都度、板書していては、時間がもったいないので。
さらには、図書館司書の先生にお願いして、バリアフリー図書を用意していただきました。
子どもたちの声をいくつか、あげます。
視覚障害者というのは、全盲の人しかいないと思っていた。弱視の人が多いのには、びっくり。
点字を使える人が少ないこと、音訳が完成までに時間がかかることに、驚いた。
点字は何となく知っていたけど、音訳については、知らなかった。
音訳を知らないのは、大人も同じです。世間の音訳に対する認知度は、低くすぎます。改めて、ことあるごとに発信していかなくてはと思いました。
さて今回初めて、室内ながら誘導体験にチャレンジしてもらいました。
白杖を持ち、近くを歩いている人に先づ声をかける。子どもたちが歩き慣れている駅までの道を、ガイドしてもらうことに。
私が白杖の人、ガイド役には、たくさんの手が上がりました。嬉しいですね。
声がけの仕方など、ガイド役の子は、もちろんですが、みんなで考えながら進めました。
またなるべく、当事者の声を聞いてもらうために、新聞などに掲載された記事を読むようにしています。
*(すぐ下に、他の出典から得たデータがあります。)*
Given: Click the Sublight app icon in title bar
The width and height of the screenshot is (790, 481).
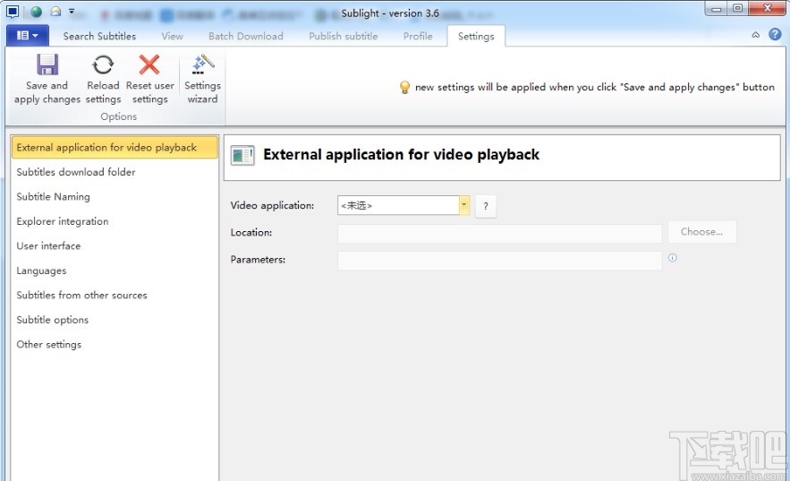Looking at the screenshot, I should (13, 12).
音訳だとこんなふうに読みますよということも伝わるかなと。
用意していただいたバリアフリー図書ですが、いつも使っている図書室に点字や拡大の本があることを、子どもたちは初めて気づきました。
特に『バスが来ましたよ』(アリス館)は、実際にあったお話です。全盲の男性の通勤を支えたのは、「バスが来ましたよ」という女の子の一言でした。その子が卒業しても、その一言は、次々と受け継がれていったという実話です。
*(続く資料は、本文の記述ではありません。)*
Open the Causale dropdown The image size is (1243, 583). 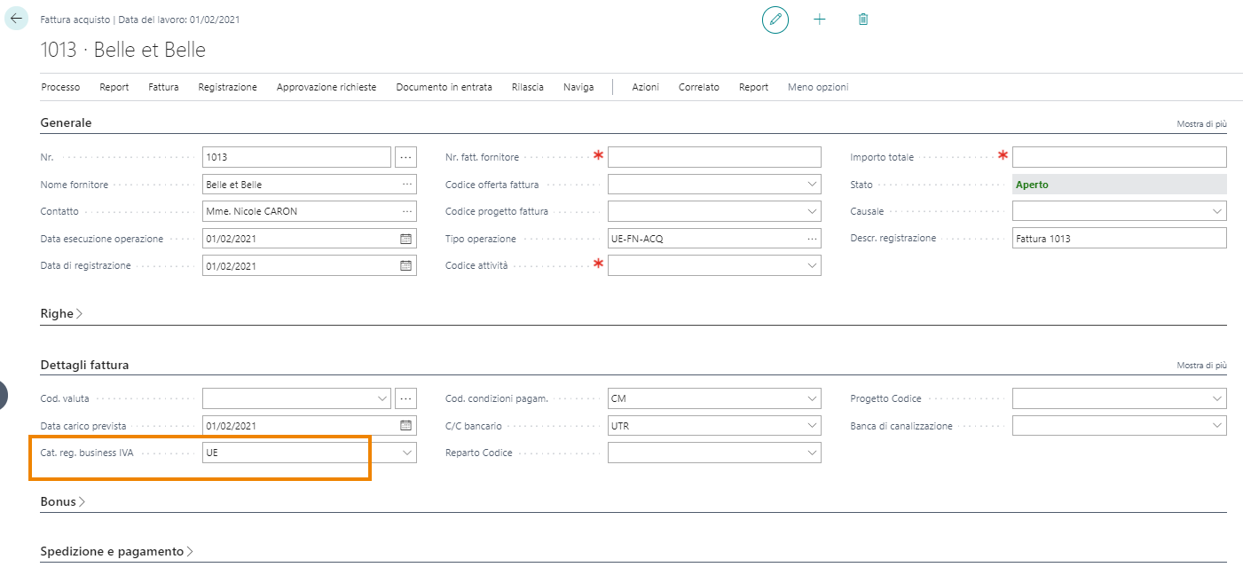[1216, 212]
これに対しての感想だと思うのですが、「本に興味がなかったが、藤田さんに言ってもらった本を読むと、他の本もどんどん読めるようになりました」とありました。
嬉しいですね。
子どもたちの感性には、こちら側が驚かされたり、気付かされたりすることがあります。毎年こういう機会を与えていただけることに感謝しかありません。
たまたまこの日は、オープンスクールの日で、保護者の方にも聞いていただけたこともありがたいことでしたし、校長先生や教頭先生も参加してくださいました。
子どもたちや、みなさま、ありがとうございました。